**PROBLEM:**
Emit only the lines from the line containing "The image size" through the last line of the entries, unchanged.

Stored data entries:
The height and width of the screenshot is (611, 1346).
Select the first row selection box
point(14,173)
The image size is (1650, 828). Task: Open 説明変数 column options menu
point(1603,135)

**RESULT OF THIS EXERCISE:**
The image size is (1650, 828). Task: Open 説明変数 column options menu
point(1603,135)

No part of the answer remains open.